Test sources for modern radiocommunications systems and components must generate complex waveforms. The advent of vector signal generators some years ago solved this problem with wideband internal or external digital in-phase (I) and quadrature (Q) modulation capabilities, although such test sources tend to be expensive. The p1411A RF vector signal generator from precisionWave Corp. ( Colorado Springs, CO), however, packs all the features and performance expected from the most expensive vector signal sources, but at a fraction of the cost. It can operate with its own internal modulation source or with external I and Q signals. It covers the main cellular-band frequencies at 800 to 1000 MHz and 1700 to 2200 MHz.

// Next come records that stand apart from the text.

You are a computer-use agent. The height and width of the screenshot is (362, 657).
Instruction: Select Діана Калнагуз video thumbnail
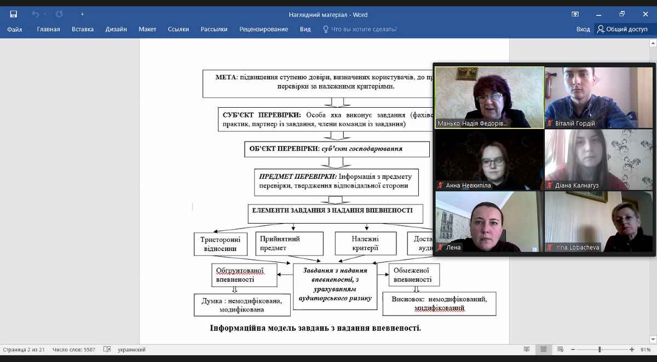pyautogui.click(x=598, y=159)
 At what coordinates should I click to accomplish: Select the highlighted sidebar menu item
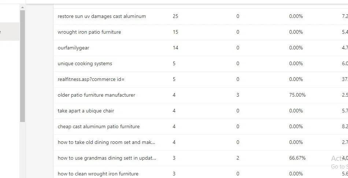(10, 31)
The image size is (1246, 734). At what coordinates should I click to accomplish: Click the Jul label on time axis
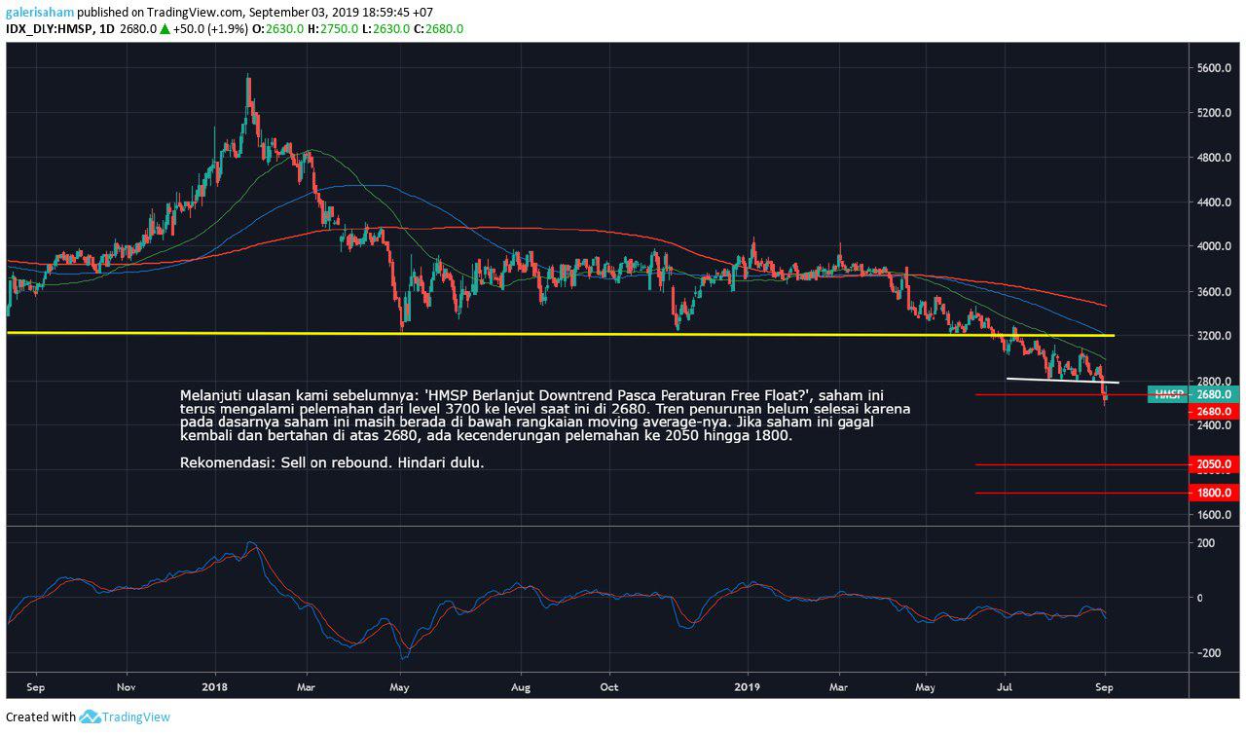click(x=1005, y=686)
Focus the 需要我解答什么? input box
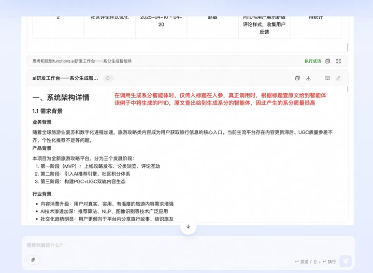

The p1411A RF vector signal generator (see figure) is an economy test instrument with full-featured performance. It provides the frequency coverage and modulation capabilities needed for cellular-band testing in GSM, EDGE, IS-95 CDMA, NADC, PHS, WCDMA, and various other formats, with 1-Hz tuning resolution and fast tuning speed. The internal modulation source is a 16-b, two-channel, arbitrary waveform generator with 1 MSamples/channel capability. The external modulation inputs support a total modulation bandwidth of 40 MHz.

The p1411A's settling time to within-100 Hz of a new frequency is better than 12 ms from 800 to 1000 MHz and better than 15 ms from 1700 to 2200 MHz. The p1411A commands an output range of 100 to +20 dBm with 0.1-dB resolution. Amplitude is controlled by means of fully electronic attenuation, with settling time of 2.5 ms to within 0.1 dB of a new amplitude setting. The amplitude accuracy is ±0.2 dB following calibration.

A low-phase-noise 10-MHz oven-controlled crystal oscillator (OCXO) is the reference source for the p1411A (the instrument also works with an external 10-MHz reference). It contributes to the low phase noise of −90 dBc/Hz offset 20 kHz from the carrier and −115 dBc/Hz offset 100 kHz from the carrier. Spurious levels are better than −80 dBc across both frequency bands. Harmonics are better than −45 dBc for a +20-dBm output from 800 to 1000 MHz and better than −65 dBc for a +10-dBm output for the same frequency range. For the higher-frequency band, harmonics are better than −35 dBc for a +20-dBm output and better than −50 dBc for a +10-dBm output.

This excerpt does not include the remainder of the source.